"If it does, the sun moves right along with it in it's orbit!"

"You can tell from here that the planet has no axial rotation," Brownell announced. He looked a little worried. "This gravity drag is getting worse. We're accelerating. Better get into your harness." He set the example, and the men followed. "I think I can control it with the Tuner in reverse, but it pays to be safe. You never can tell, out here; these are strange conditions."

The planet was looming fast. The Professor's hand on the deceleration lever revealed the strain he was under. Below them now they glimpsed vast dark plains, and as they came nearer, huge stretches of forest. Mountains loomed. Far ahead was faint light, a few miles of "twilight strip" much as that on the planet Mercury.

The Professor was heading for this strip but Mark didn't think they'd make it.

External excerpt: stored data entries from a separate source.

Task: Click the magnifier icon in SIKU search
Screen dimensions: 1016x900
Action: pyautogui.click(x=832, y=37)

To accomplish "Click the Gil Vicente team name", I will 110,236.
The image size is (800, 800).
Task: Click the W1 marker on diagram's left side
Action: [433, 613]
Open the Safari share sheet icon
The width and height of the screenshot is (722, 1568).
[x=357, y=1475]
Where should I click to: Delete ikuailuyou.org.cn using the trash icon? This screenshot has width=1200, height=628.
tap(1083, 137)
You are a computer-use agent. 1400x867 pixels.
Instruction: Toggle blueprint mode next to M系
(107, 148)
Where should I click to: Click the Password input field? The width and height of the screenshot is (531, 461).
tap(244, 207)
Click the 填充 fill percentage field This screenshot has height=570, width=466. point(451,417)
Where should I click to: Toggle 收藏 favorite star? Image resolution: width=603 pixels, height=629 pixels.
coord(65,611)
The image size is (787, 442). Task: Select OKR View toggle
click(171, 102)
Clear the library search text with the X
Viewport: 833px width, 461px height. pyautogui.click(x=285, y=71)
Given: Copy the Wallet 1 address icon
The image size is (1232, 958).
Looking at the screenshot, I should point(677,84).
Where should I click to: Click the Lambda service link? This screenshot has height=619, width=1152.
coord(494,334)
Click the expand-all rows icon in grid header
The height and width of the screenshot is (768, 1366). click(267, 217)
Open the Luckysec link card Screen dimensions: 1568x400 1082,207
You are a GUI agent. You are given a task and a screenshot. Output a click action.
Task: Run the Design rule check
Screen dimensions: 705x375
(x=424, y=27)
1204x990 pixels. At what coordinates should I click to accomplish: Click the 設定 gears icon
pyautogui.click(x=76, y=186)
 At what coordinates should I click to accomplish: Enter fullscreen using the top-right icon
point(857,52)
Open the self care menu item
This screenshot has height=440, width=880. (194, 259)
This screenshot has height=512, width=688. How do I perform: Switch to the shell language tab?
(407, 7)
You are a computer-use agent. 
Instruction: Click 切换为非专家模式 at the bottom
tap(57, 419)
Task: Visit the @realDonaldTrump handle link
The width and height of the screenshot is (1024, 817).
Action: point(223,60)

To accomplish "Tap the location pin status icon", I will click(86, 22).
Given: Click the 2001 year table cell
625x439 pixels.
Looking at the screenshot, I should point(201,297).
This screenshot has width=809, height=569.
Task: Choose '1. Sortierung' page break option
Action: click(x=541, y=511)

They were losing altitude with sickening speed. Mark had a final vision of the little Professor tugging desperately on the deceleration lever, of huge greenish-gray plants coming up beneath them.

Then a rending crash, a confusion of flying legs and arms. Just before Mark blanked out he knew their ship was still ploughing forward.


III

He came back to consciousness with a feeling of intolerable weight pressing him down. It was his own weight, he discovered as he tried lifting his head to look around. It was a terrific strain and he let his head fall back.

None of the men were seriously injured. The bulging harness had saved them. They called out to each other, but couldn't move except to roll their heads from side to side.

"Professor, did you say a gravity equal to that of Jupiter?" Dethman called out.